Activity — Leave the pictures behind and reproduce every line of the listing exactly.
::: Provided information :::
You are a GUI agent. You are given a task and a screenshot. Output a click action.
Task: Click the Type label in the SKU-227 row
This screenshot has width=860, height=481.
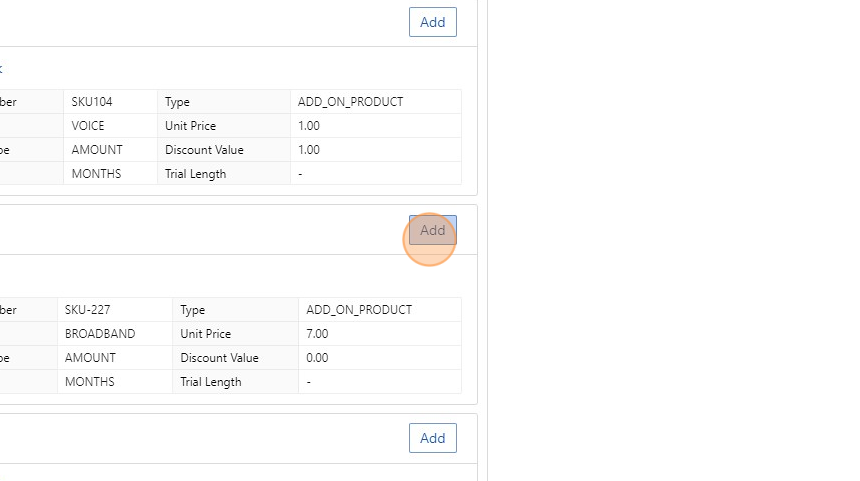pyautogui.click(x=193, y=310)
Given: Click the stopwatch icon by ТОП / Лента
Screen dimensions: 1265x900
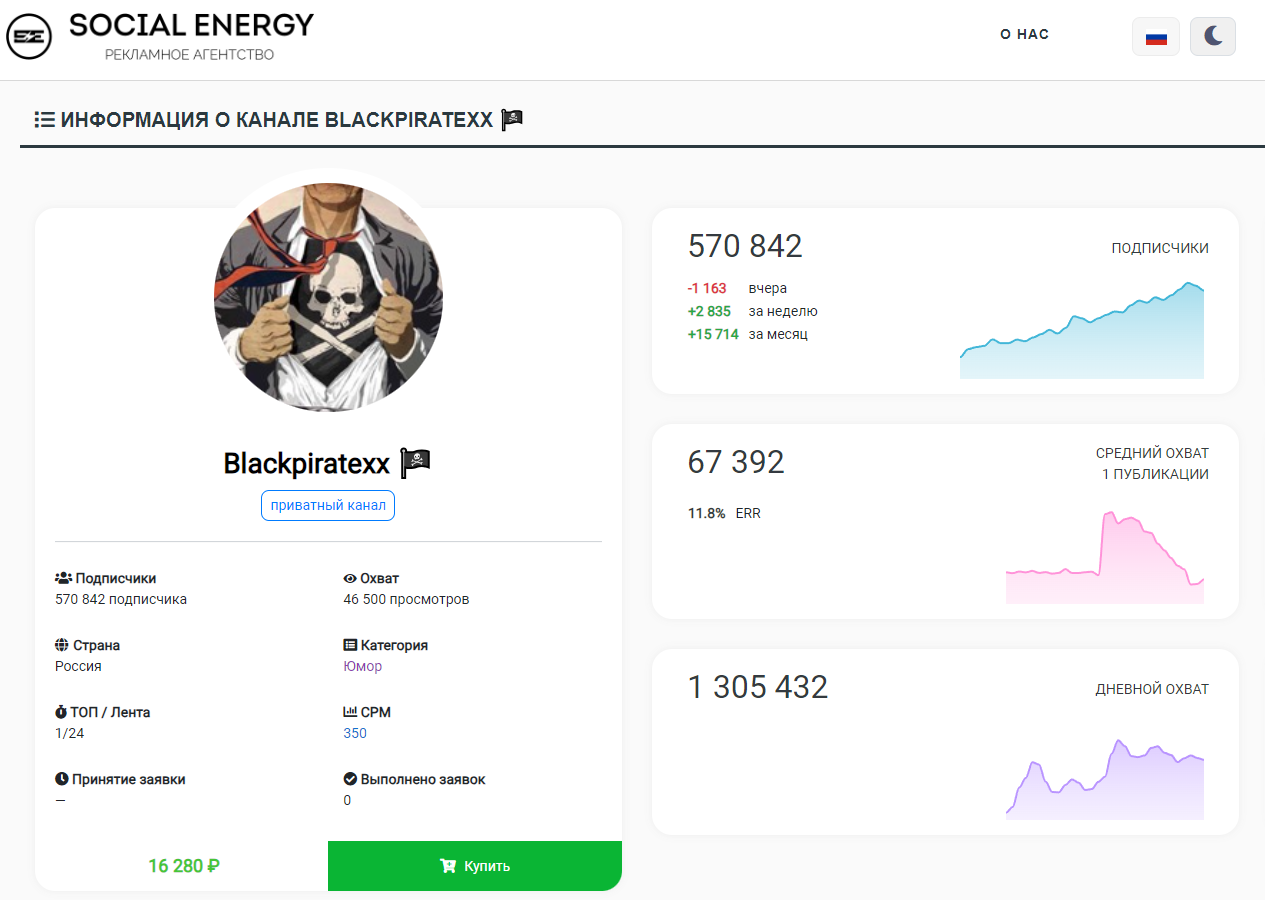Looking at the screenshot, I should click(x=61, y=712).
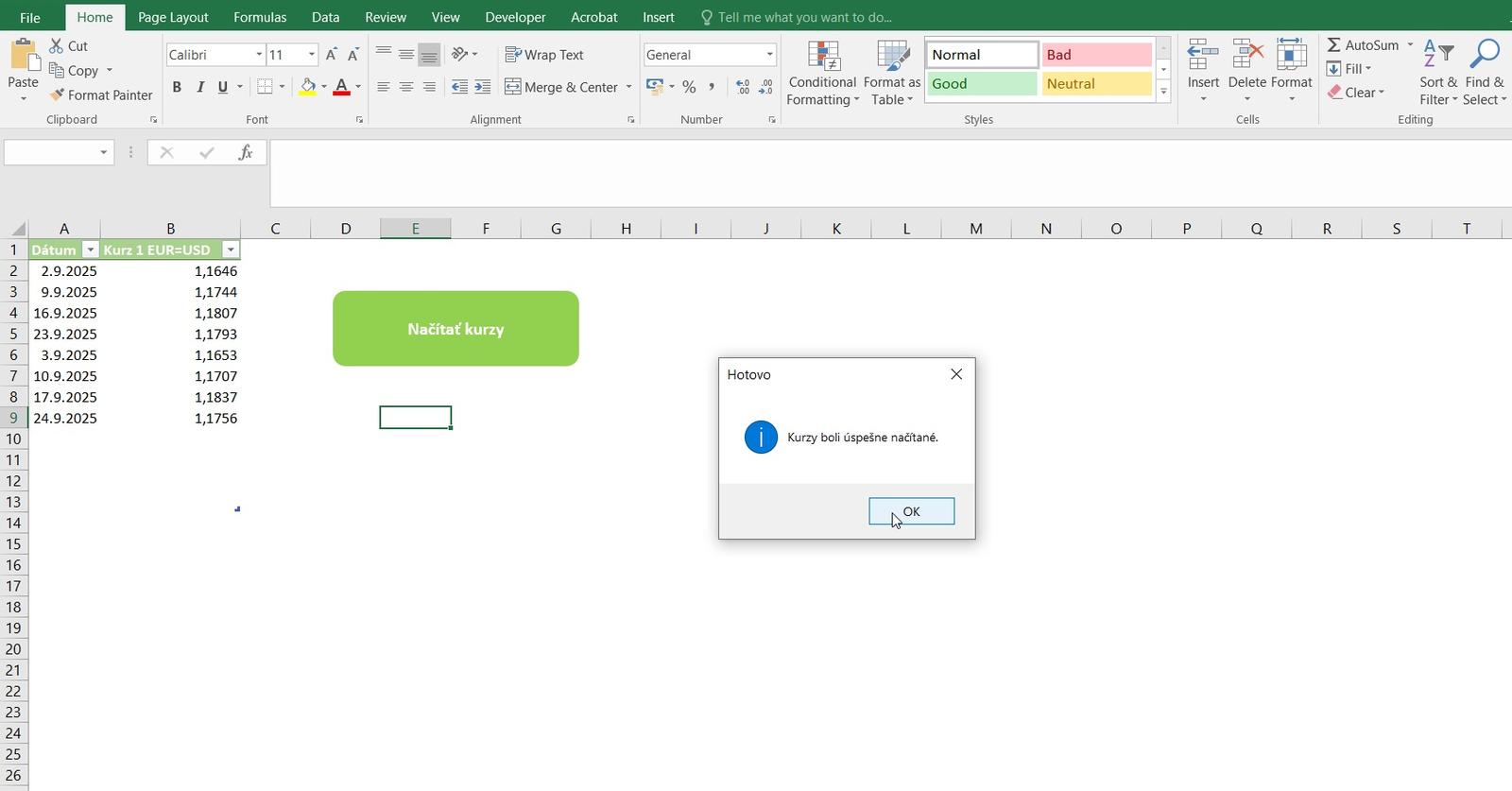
:::
Answer below —
You are a GUI agent. You are given a task and a screenshot. Output a click action.
Task: Click the Type label in the SKU-227 row
This screenshot has width=860, height=481.
pyautogui.click(x=193, y=310)
Given: Click the stopwatch icon by ТОП / Лента
Screen dimensions: 1265x900
Looking at the screenshot, I should click(x=61, y=712).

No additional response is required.